DATASET RECORDS
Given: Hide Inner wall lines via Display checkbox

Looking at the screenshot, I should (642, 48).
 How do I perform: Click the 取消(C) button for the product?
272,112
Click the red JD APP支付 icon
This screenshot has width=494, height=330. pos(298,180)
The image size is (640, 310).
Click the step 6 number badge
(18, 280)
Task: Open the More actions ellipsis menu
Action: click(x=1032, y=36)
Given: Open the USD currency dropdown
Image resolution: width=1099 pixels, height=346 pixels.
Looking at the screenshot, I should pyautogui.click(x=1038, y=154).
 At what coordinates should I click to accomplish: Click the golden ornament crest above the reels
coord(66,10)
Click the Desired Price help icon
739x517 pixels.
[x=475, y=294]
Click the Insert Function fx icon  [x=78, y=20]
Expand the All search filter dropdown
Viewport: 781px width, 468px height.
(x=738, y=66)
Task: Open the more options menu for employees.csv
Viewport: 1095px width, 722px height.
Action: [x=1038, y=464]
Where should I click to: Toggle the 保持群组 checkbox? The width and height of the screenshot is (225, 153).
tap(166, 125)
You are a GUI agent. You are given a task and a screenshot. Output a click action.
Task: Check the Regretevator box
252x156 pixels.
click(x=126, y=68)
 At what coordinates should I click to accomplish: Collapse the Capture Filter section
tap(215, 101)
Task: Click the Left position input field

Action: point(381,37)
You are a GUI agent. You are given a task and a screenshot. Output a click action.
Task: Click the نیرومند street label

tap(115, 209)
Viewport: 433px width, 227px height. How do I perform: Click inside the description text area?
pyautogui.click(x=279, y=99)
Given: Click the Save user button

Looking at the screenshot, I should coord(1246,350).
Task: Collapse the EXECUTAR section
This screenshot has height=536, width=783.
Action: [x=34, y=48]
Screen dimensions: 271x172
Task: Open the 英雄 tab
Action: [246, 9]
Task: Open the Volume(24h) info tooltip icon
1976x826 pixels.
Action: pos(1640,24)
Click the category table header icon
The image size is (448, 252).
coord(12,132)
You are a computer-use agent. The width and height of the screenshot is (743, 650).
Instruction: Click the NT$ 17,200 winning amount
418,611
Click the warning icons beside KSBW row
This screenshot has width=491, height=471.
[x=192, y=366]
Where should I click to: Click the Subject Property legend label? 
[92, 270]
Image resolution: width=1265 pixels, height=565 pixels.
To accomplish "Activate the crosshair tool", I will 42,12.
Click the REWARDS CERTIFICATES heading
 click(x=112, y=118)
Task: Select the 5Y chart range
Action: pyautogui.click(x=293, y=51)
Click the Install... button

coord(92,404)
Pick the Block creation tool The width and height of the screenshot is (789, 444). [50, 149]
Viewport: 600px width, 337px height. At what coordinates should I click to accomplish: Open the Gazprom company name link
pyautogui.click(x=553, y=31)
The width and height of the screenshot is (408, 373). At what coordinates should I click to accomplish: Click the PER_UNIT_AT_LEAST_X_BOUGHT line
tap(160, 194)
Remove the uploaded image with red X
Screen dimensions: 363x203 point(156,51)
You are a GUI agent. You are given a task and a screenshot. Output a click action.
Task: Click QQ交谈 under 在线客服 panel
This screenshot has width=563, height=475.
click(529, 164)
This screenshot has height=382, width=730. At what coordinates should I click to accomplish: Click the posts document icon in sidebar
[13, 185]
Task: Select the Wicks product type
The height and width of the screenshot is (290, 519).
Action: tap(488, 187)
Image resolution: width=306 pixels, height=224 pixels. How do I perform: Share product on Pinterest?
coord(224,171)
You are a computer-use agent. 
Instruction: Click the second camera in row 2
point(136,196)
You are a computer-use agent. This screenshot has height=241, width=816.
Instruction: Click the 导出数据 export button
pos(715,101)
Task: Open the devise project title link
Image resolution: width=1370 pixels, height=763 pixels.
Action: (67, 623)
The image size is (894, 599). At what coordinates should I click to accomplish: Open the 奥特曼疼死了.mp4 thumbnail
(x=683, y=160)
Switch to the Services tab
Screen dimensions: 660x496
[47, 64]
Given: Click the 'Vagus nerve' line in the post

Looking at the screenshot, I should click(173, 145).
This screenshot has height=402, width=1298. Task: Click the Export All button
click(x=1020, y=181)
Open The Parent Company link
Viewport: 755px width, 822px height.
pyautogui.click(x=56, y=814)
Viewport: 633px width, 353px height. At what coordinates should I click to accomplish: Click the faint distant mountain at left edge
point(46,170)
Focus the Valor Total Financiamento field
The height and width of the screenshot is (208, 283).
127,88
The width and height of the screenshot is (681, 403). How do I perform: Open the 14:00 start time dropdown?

YOUR ASSIGNMENT
Only the lines from the one containing "Viewport: 633px width, 353px" through the end of the records above belong in the answer, each exactly as written.

TASK RESULT
Viewport: 633px width, 353px height. At what coordinates should I click to accomplish: Click the faint distant mountain at left edge
point(46,170)
Focus the Valor Total Financiamento field
The height and width of the screenshot is (208, 283).
127,88
The width and height of the screenshot is (681, 403). How do I perform: Open the 14:00 start time dropdown?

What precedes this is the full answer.